In his no longer quite so prescient- looking book What’s the Matter With Kansas?, Tom Frank described social conservative voters in tragicomic terms: “The trick never ages; the illusion never wears off. Vote to stop abortion; receive a rollback in capital gains taxes. Vote to make our country strong again; receive deindustrialization. Vote to screw those politically correct college professors; receive electricity deregulation.”
These days, however, social conservatives are finally reaping their reward for all those years of loyalty and devotion. It’s the muddled middle, the independents and drifting Democrats who stayed home in November or who thought they’d give the Republicans a try at “fixing the economy,” who turned out to be dupes of GOP bait-and-switch tactics. Vote for jobs, jobs, jobs; receive HR 3 barring insurance coverage for abortion. Vote “moderate” Mitch Daniels into the Indiana governor’s mansion; receive Planned Parenthood defunding. Faced with levels of unemployment not seen since the Depression, foreclosures, wilting schools, blighted neighborhoods and empty state treasuries, practically the entire Republican platform consists of cracking down on abortion. Well, I exaggerate; the GOP also wants to cut rich people’s taxes, get rid of public sector unions and turn Medicare into a voucher program.
Frank argued that antichoice rhetoric was just a tactic to distract the God-fearing rubes while corporate interests fleeced them. This was actually a popular view on what 1970s feminists used to call the male left: Oh, you women, letting your silly fears distract you from class struggle! (Interestingly, I’ve never heard this argument from a woman leftist.) But maybe the reason Republicans didn’t go medieval before—redefining rape as “forcible rape,” making women look at ultrasounds and listen to lectures from antichoice counselors, banning abortion after twenty weeks, threatening rape victims with invasive IRS audits—is simply that they hadn’t quite worked up to it yet: the party wasn’t firmly enough in control of the right bits of government, and the radical right wasn’t firmly enough in control of the party.

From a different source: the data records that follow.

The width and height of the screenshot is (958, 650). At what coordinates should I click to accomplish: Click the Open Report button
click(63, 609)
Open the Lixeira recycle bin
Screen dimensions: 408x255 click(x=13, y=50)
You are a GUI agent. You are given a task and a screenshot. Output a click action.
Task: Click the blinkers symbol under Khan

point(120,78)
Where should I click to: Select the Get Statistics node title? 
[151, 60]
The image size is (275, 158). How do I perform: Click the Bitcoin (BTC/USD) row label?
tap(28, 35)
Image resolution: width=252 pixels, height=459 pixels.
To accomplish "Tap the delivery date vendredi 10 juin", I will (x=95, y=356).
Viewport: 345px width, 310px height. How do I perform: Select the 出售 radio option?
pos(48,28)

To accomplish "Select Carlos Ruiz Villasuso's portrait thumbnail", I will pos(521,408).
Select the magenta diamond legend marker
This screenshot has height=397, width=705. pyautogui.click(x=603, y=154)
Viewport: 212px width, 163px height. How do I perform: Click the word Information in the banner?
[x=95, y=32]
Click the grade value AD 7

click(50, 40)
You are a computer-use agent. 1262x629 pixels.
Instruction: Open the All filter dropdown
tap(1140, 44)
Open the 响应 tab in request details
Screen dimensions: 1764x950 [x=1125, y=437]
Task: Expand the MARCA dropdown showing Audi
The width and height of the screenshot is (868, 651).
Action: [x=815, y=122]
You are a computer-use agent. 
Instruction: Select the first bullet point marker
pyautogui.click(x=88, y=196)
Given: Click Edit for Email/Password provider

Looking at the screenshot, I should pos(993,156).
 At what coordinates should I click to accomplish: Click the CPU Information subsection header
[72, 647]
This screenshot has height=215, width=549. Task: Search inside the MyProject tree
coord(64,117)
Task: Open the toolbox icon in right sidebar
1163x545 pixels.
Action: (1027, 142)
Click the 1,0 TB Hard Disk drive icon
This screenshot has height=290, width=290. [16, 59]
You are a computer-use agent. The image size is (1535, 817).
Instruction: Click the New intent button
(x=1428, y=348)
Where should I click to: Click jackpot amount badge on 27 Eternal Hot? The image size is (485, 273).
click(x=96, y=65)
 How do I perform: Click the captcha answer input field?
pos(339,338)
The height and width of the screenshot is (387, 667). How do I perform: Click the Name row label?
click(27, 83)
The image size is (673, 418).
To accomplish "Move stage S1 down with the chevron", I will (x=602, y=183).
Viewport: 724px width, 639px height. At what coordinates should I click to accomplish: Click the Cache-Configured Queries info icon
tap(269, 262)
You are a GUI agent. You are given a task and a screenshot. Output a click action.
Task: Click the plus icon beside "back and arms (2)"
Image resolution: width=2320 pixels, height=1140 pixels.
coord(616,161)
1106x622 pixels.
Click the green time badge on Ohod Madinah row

Today, with robust majorities in many state legislatures plus conservative governors installed in twenty-nine states, buttressed by the Republican House, the pieces are coming into place. But be careful what you wish for, Republicans: your hard-core social agenda may be a problem for you. At least that’s what a November survey from EMILY’s List, “Winning Back the Obama Defectors,” suggests. A telephone poll of 608 women who voted for Obama in 2008 but did not vote for their Democratic Congressional candidate in 2010 shows that these “Obama drop-offs” voted Republican or stayed home because Democrats “did not connect with their dominant concerns around economic issues,” not because they embraced the Republican Party’s agenda or the party itself. Only 19 percent had positive feelings about the GOP, while 51 percent had positive feelings about the Democrats. Nearly two-thirds want Obama to be re-elected. Fun fact: they really hate Sarah Palin. Only 12 percent have a positive view of her.